* [What is required]: The response must be a precise copy of the records that follow.

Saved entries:
┄┄┄┄┄┄

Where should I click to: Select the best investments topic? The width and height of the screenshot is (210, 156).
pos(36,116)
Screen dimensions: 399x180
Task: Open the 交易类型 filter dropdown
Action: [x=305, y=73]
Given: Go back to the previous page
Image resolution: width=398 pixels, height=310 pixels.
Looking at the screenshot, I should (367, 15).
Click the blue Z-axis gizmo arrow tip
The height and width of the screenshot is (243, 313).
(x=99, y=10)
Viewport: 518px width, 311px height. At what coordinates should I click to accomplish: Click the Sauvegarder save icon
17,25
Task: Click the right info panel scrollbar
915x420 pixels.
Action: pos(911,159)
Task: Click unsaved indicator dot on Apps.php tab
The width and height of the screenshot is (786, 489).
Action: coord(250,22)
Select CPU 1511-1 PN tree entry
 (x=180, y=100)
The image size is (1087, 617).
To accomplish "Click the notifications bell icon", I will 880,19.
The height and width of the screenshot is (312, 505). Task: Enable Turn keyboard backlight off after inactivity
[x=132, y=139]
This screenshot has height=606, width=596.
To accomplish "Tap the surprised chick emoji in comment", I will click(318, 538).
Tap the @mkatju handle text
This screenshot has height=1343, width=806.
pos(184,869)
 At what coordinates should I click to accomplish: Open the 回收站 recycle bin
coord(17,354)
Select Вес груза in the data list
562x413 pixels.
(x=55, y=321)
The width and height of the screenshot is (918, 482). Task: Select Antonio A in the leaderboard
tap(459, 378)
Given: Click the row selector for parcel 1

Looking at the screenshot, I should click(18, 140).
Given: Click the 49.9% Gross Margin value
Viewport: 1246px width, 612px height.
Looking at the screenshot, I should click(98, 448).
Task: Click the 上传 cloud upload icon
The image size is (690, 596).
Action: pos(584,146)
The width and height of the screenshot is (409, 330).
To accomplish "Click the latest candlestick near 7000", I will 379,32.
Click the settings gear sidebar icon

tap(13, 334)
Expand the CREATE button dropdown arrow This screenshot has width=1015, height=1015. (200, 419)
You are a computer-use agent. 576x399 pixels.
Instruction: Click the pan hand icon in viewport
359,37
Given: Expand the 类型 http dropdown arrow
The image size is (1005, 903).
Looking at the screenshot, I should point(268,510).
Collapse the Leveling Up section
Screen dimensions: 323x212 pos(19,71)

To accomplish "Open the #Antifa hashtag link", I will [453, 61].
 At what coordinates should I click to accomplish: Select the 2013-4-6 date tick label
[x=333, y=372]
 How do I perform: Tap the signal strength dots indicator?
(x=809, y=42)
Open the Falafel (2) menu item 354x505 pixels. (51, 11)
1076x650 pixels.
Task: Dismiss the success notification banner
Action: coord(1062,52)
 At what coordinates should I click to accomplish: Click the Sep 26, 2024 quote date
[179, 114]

┄┄┄┄┄┄

* [Written solution]:
Where should I click to: Select the best investments topic? The width and height of the screenshot is (210, 156).
pos(36,116)
Screen dimensions: 399x180
Task: Open the 交易类型 filter dropdown
Action: [x=305, y=73]
Given: Go back to the previous page
Image resolution: width=398 pixels, height=310 pixels.
Looking at the screenshot, I should (367, 15).
Click the blue Z-axis gizmo arrow tip
The height and width of the screenshot is (243, 313).
(x=99, y=10)
Viewport: 518px width, 311px height. At what coordinates should I click to accomplish: Click the Sauvegarder save icon
17,25
Task: Click the right info panel scrollbar
915x420 pixels.
Action: pos(911,159)
Task: Click unsaved indicator dot on Apps.php tab
The width and height of the screenshot is (786, 489).
Action: coord(250,22)
Select CPU 1511-1 PN tree entry
 (x=180, y=100)
The image size is (1087, 617).
To accomplish "Click the notifications bell icon", I will 880,19.
The height and width of the screenshot is (312, 505). Task: Enable Turn keyboard backlight off after inactivity
[x=132, y=139]
This screenshot has height=606, width=596.
To accomplish "Tap the surprised chick emoji in comment", I will click(318, 538).
Tap the @mkatju handle text
This screenshot has height=1343, width=806.
pos(184,869)
 At what coordinates should I click to accomplish: Open the 回收站 recycle bin
coord(17,354)
Select Вес груза in the data list
562x413 pixels.
(x=55, y=321)
The width and height of the screenshot is (918, 482). Task: Select Antonio A in the leaderboard
tap(459, 378)
Given: Click the row selector for parcel 1

Looking at the screenshot, I should click(18, 140).
Given: Click the 49.9% Gross Margin value
Viewport: 1246px width, 612px height.
Looking at the screenshot, I should click(98, 448).
Task: Click the 上传 cloud upload icon
The image size is (690, 596).
Action: pos(584,146)
The width and height of the screenshot is (409, 330).
To accomplish "Click the latest candlestick near 7000", I will 379,32.
Click the settings gear sidebar icon

tap(13, 334)
Expand the CREATE button dropdown arrow This screenshot has width=1015, height=1015. (200, 419)
You are a computer-use agent. 576x399 pixels.
Instruction: Click the pan hand icon in viewport
359,37
Given: Expand the 类型 http dropdown arrow
The image size is (1005, 903).
Looking at the screenshot, I should point(268,510).
Collapse the Leveling Up section
Screen dimensions: 323x212 pos(19,71)

To accomplish "Open the #Antifa hashtag link", I will [453, 61].
 At what coordinates should I click to accomplish: Select the 2013-4-6 date tick label
[x=333, y=372]
 How do I perform: Tap the signal strength dots indicator?
(x=809, y=42)
Open the Falafel (2) menu item 354x505 pixels. (51, 11)
1076x650 pixels.
Task: Dismiss the success notification banner
Action: coord(1062,52)
 At what coordinates should I click to accomplish: Click the Sep 26, 2024 quote date
[179, 114]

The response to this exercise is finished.